A question to be asked is if Jesus did indeed die on the very anniversary of the sacrificing of the Passover lambs in Egypt then is this not profoundly significant? Should it not be obvious that Lord brought about both of these days and that the first was the foreshadowing of the latter? Why should there have been such opposition to the custom of commemorating the Jewish day of Passover as the day Jesus died? One answer clearly has to do with antisemitism.
To know much at all about the history of organized Christianity down through the centuries is to know that the organized church has been a horrific tormentor of the Jewish people. Antisemitism within the church did not first begin in the middle ages with the crusades and the inquisition. Antisemitism within organized Christianity can be traced way back to the early centuries.
Constantine is often considered to be the Roman emperor who first unified church and state. In the year 325 AD a council of churches was held in Nicaea of Asia minor. Representatives from many churches in the Roman empire came to attend this gathering. One subject of discussion at the council was which day of the year was to be regarded as the holiest day, the day set aside to most glorify Jesus Christ. Now Constantine, who spoke at this council, was fully aware that in an early time many Christians did indeed commemorate the supreme sacrifice of Jesus Christ on the great holy day of the Jewish people. On this subject Constantine addressed the council with the following words:
"And first of all, it appeared an unworthy thing that in the celebration of this most holy feast we should follow the practice of the Jews, who have impiously defiled their hands with enormous sin, and are, therefore, deservedly afflicted with blindness of soul. For we have it in our power, if we abandon their custom, to prolong the due observance of this ordinance to future ages, by a truer order, which we have preserved from the very day of the passion until the present time. Let us then have nothing in common with the detestable Jewish crowd; for we have received from our Savior a different way."

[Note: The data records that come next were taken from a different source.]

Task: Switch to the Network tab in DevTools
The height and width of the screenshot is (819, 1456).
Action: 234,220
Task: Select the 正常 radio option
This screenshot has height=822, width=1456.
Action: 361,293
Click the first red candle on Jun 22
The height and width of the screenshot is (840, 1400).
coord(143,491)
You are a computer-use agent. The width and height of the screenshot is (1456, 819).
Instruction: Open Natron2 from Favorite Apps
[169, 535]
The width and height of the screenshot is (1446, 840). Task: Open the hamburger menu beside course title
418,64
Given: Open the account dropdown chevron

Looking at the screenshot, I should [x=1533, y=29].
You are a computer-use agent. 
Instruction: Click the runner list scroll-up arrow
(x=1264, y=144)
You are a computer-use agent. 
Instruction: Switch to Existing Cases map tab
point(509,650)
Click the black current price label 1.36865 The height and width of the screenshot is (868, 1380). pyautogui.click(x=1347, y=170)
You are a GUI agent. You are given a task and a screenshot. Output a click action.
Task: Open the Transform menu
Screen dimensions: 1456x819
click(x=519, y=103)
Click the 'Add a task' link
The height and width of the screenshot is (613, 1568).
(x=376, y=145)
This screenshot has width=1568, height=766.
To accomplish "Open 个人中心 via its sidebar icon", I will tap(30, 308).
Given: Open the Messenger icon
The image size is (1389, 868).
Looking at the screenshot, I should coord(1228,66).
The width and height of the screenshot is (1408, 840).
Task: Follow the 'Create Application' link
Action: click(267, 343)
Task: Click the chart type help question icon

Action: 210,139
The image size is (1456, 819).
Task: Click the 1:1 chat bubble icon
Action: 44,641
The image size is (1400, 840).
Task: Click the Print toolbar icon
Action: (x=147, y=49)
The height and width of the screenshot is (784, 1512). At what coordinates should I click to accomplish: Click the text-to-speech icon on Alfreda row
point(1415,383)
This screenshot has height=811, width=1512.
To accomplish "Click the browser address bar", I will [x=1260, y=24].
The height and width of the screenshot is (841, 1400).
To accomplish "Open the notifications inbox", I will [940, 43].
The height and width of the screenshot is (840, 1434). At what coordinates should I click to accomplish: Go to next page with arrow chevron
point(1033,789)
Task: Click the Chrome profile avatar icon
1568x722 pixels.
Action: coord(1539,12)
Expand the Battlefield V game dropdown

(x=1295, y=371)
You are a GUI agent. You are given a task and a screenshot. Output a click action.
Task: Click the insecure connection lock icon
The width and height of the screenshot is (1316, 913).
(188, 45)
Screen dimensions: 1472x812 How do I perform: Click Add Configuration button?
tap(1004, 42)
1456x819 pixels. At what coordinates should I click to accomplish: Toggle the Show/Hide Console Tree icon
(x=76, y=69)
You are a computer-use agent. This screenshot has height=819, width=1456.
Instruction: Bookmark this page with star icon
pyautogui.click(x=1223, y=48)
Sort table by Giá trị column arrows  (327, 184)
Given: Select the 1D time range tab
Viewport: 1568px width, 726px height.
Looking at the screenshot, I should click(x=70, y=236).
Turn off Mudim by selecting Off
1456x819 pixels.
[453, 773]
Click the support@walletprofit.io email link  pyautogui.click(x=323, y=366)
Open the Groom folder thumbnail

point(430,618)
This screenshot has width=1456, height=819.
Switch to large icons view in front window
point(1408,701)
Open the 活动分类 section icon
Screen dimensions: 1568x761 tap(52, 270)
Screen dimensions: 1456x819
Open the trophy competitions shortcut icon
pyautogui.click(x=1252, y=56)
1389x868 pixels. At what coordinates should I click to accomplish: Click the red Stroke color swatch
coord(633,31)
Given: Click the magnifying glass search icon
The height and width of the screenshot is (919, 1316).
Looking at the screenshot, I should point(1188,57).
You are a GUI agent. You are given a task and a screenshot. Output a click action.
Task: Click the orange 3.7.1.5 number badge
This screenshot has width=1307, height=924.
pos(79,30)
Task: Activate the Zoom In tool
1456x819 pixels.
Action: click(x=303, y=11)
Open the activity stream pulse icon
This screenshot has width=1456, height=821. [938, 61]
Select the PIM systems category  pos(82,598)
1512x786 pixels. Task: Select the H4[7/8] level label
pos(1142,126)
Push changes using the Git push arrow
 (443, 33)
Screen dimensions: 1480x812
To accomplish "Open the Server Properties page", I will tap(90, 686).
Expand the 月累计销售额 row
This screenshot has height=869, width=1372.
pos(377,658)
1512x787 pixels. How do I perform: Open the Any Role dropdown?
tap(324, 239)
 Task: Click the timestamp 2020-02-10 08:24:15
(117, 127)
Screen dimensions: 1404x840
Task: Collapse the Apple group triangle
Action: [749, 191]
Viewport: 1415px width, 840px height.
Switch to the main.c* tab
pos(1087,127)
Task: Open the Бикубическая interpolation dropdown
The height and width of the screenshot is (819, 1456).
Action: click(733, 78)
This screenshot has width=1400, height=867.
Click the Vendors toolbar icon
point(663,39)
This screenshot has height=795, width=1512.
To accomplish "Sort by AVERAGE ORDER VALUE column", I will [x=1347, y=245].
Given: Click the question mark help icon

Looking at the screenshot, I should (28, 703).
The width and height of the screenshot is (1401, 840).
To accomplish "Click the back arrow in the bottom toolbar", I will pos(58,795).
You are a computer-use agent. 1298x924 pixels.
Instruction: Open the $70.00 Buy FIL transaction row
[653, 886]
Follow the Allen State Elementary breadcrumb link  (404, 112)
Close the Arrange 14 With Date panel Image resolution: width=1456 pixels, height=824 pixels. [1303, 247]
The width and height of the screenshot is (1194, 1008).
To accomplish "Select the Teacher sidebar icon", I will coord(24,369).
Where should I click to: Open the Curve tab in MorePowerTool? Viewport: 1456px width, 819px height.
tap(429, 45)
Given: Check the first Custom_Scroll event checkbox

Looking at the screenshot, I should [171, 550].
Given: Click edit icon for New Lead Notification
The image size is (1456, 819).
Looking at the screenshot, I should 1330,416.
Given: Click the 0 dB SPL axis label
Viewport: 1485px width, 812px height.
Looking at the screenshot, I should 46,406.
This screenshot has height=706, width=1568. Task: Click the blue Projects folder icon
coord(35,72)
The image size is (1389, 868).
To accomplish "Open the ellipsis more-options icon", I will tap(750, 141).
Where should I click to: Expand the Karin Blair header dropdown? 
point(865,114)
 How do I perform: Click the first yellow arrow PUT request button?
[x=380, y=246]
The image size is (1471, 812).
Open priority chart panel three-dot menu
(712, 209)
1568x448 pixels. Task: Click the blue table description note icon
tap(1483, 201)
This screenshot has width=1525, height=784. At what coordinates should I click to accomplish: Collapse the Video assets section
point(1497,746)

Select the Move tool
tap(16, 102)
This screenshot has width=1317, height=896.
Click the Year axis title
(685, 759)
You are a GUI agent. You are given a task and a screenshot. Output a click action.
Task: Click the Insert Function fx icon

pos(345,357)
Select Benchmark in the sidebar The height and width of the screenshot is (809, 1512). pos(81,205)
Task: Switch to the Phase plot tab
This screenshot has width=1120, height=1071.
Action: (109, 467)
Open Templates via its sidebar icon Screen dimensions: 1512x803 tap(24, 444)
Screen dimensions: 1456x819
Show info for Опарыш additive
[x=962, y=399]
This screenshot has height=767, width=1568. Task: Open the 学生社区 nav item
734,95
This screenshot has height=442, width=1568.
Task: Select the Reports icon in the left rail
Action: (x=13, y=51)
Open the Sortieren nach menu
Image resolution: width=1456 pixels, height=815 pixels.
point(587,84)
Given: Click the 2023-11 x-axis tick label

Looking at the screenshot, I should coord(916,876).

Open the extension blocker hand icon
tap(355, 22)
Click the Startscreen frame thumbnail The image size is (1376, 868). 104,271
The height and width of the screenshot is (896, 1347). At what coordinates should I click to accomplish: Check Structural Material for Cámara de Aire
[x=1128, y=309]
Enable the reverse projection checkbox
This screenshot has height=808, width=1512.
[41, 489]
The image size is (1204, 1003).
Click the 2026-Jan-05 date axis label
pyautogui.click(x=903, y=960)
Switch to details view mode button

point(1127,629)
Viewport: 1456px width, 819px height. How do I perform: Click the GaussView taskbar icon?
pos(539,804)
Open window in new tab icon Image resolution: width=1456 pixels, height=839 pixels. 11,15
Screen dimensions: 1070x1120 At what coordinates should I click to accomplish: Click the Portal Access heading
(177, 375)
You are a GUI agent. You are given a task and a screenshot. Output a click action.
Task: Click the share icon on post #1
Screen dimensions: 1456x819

I believe that a tremendously profound truth of Christianity was lost in the early centuries. To disregard the following truths is to ignore what I regard to be the greatest single testament that authenticates the Gospel of Jesus Christ. In addition, these truths also proclaim His position as the Son of God and Redeemer of the world. They are as follows:
1 - God had Moses institute a calendar.
2 - The day of Passover was both the central day and the focal point of this calendar.
3 - The ultimate purpose of God in bringing about the day of Passover was to foretell the day that He Himself would provide a Passover Lamb for the entire world, for both Jew and Gentile alike.
My faith and hope in the Gospel of Jesus Christ are not based on wishful thinking, but rather on powerful evidence. Although by no means is it the only evidence, the greatest single proof to me that the Gospel is true is the timing of the great sacrifice made by Jesus relative to the original Hebrew calendar. When I consider the many profound parallels between the original day of Passover and the day that Jesus became the Passover Lamb of God, I see the most persuasive proof that this Jesus of Nazareth is indeed the Savior of the world, as well as my personal Savior.
Those early Christian leaders (including Constantine) who felt that it was improper to commemorate the ultimate sacrifice of Jesus on the Passover were most definitely wrong! Because of their stance, a most magnificent truth largely has been ignored by organized Christianity for centuries. Yet I have no doubt that one day in the future, this omission will be rectified. One day, Christians again will recognize fully the profound relationship between the original Passover and its spiritual counterpart.